» **Collected data**
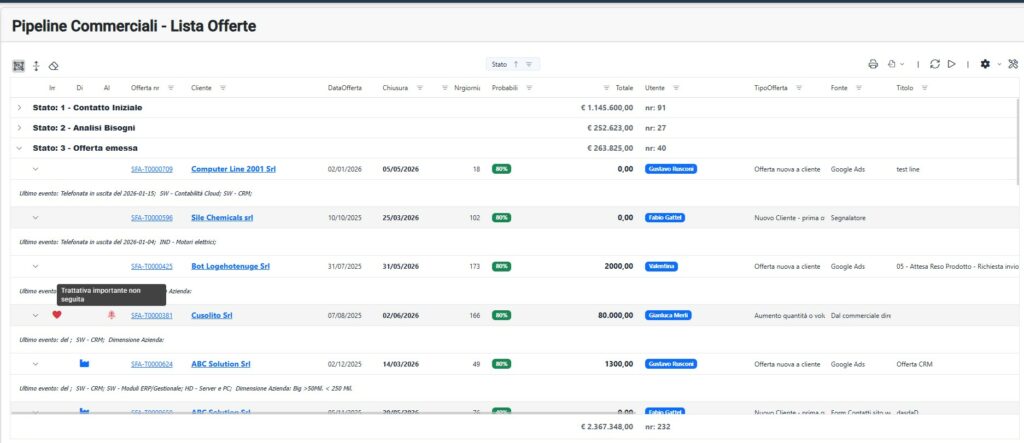Click the red heart icon on Cusolito row
The width and height of the screenshot is (1024, 443).
pyautogui.click(x=57, y=315)
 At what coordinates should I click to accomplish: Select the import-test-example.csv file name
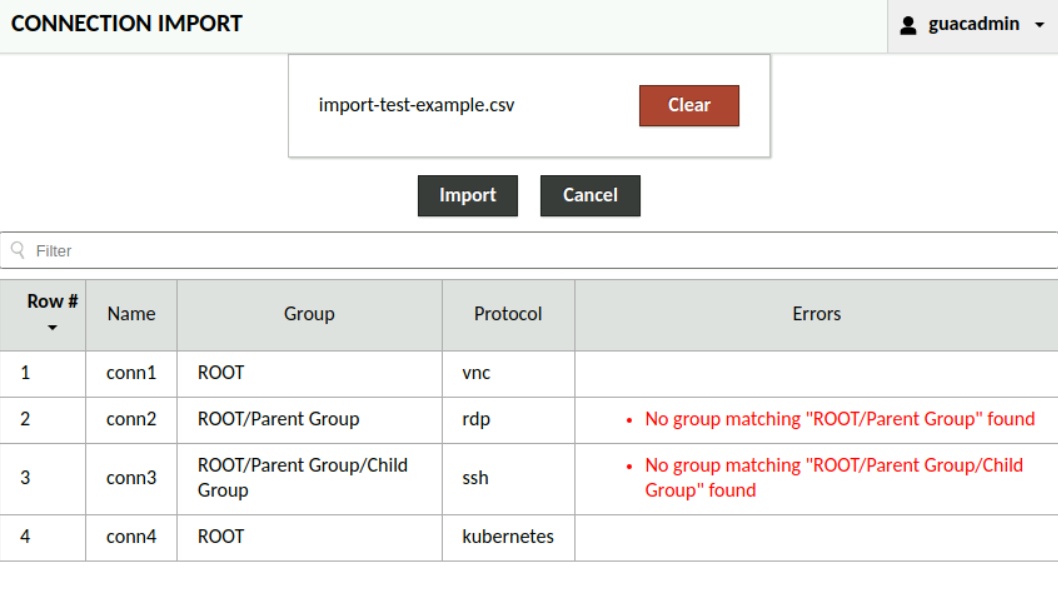coord(416,105)
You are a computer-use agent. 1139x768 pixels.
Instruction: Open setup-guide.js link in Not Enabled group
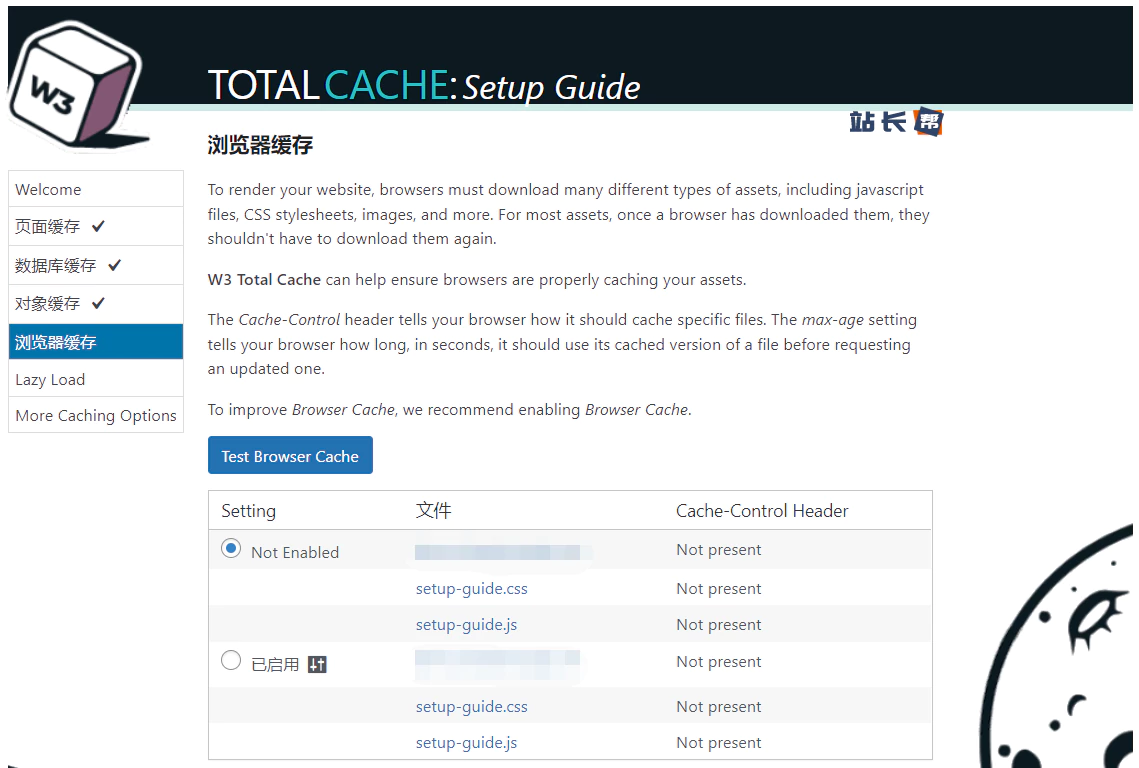466,624
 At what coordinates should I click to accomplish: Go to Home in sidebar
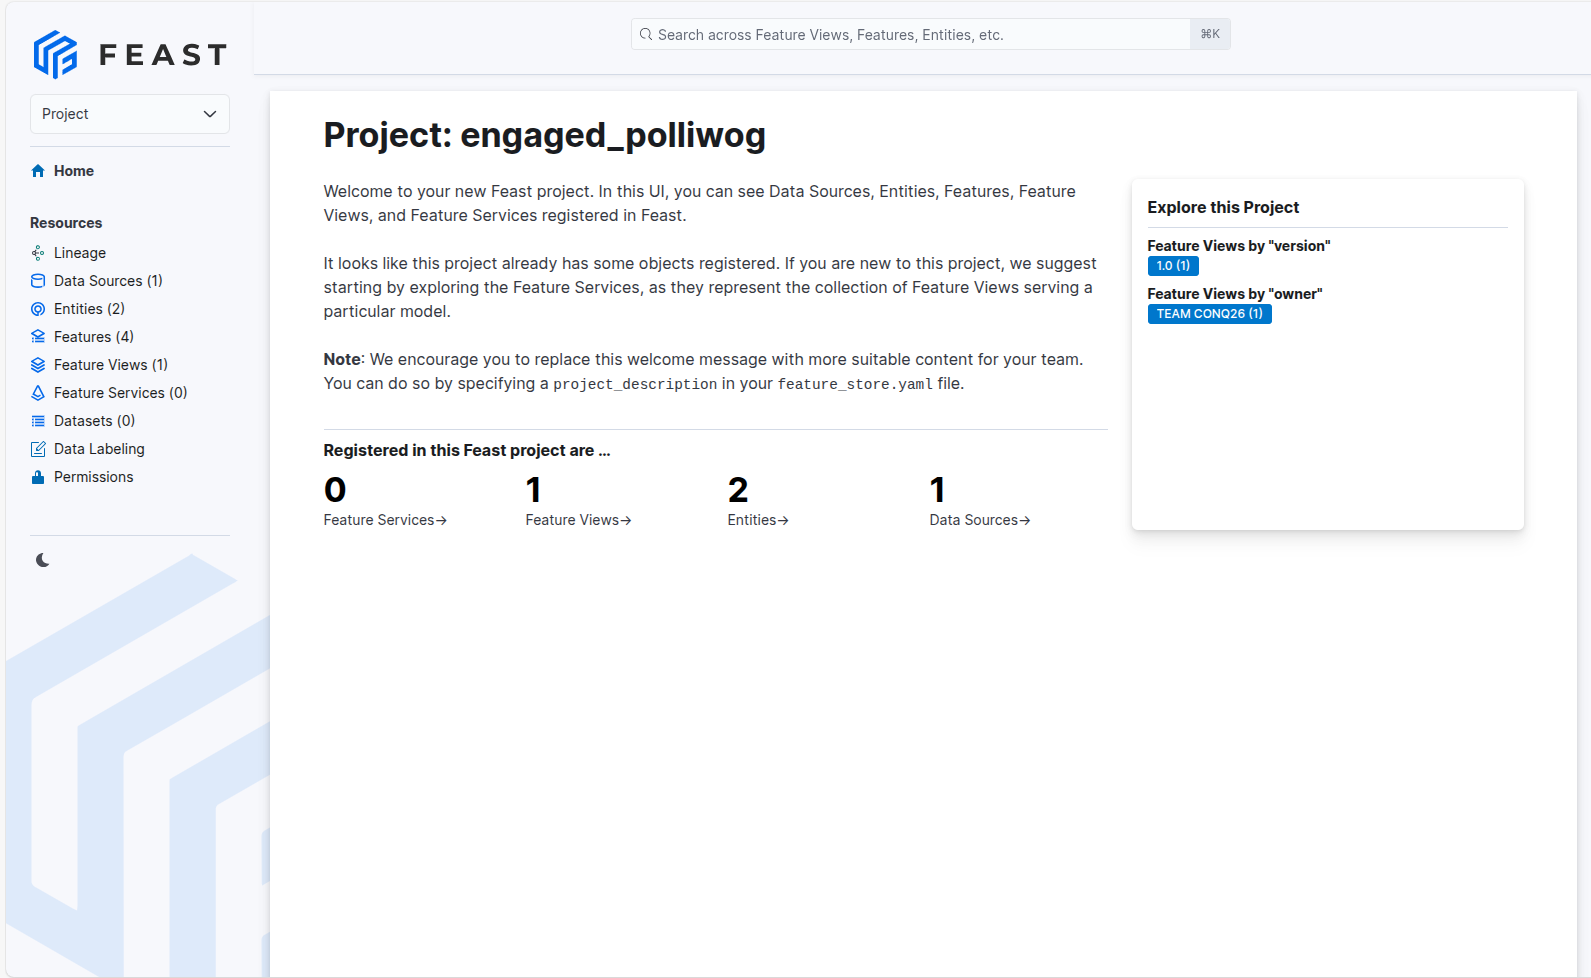(x=73, y=171)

» **Required work**
Nothing but the lines from the one containing "Instruction: Open setup-guide.js" through the last line of the records should appear in the copy, exactly as written and without pictures.

» **Expected answer**
Instruction: Open setup-guide.js link in Not Enabled group
466,624
 At what coordinates should I click to accomplish: Go to Home in sidebar
(x=73, y=171)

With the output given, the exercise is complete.